--- WHAT THE EXERCISE ASKS ---
The lines wanted are those from the one containing "Open the 皮肤 lesson title" to the last line of the entries below; output them exactly, leaving out pictures.

--- ENTRIES PROVIDED ---
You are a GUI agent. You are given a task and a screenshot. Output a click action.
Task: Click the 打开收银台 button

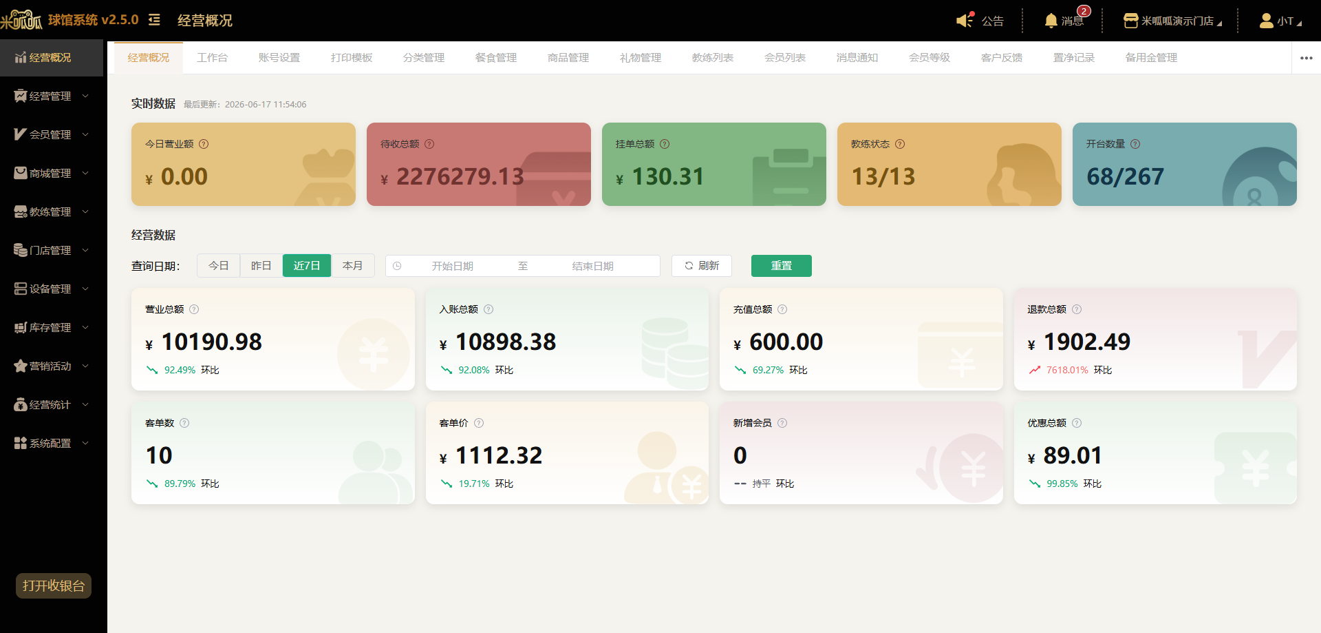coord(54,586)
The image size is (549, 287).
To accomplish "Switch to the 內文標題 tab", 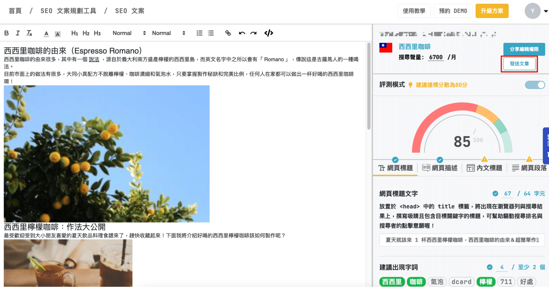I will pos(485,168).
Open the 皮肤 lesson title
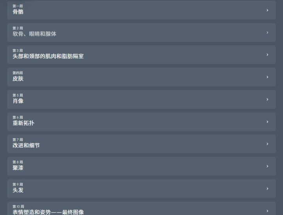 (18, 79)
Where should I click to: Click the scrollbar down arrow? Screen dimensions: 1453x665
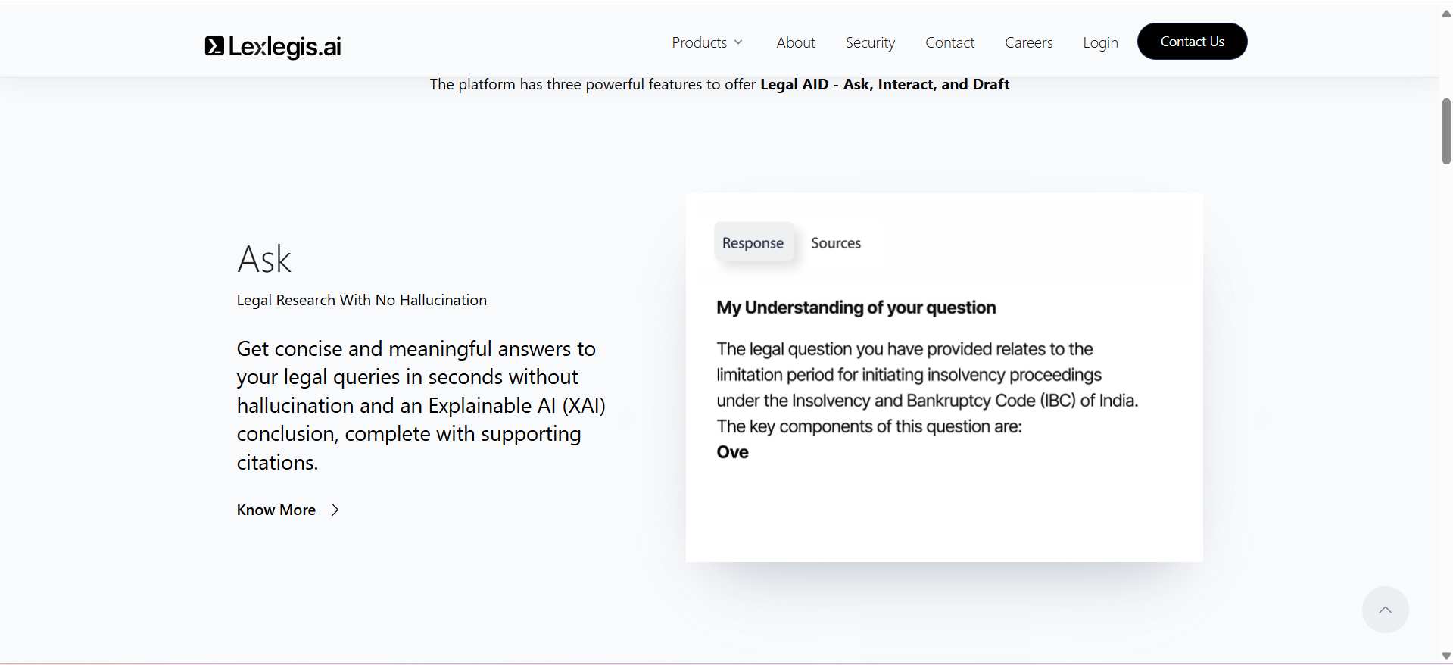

--- ANSWER TO THE EXERCISE ---
Open the 皮肤 lesson title
 (18, 79)
Where should I click to: Click the scrollbar down arrow? Screen dimensions: 1453x665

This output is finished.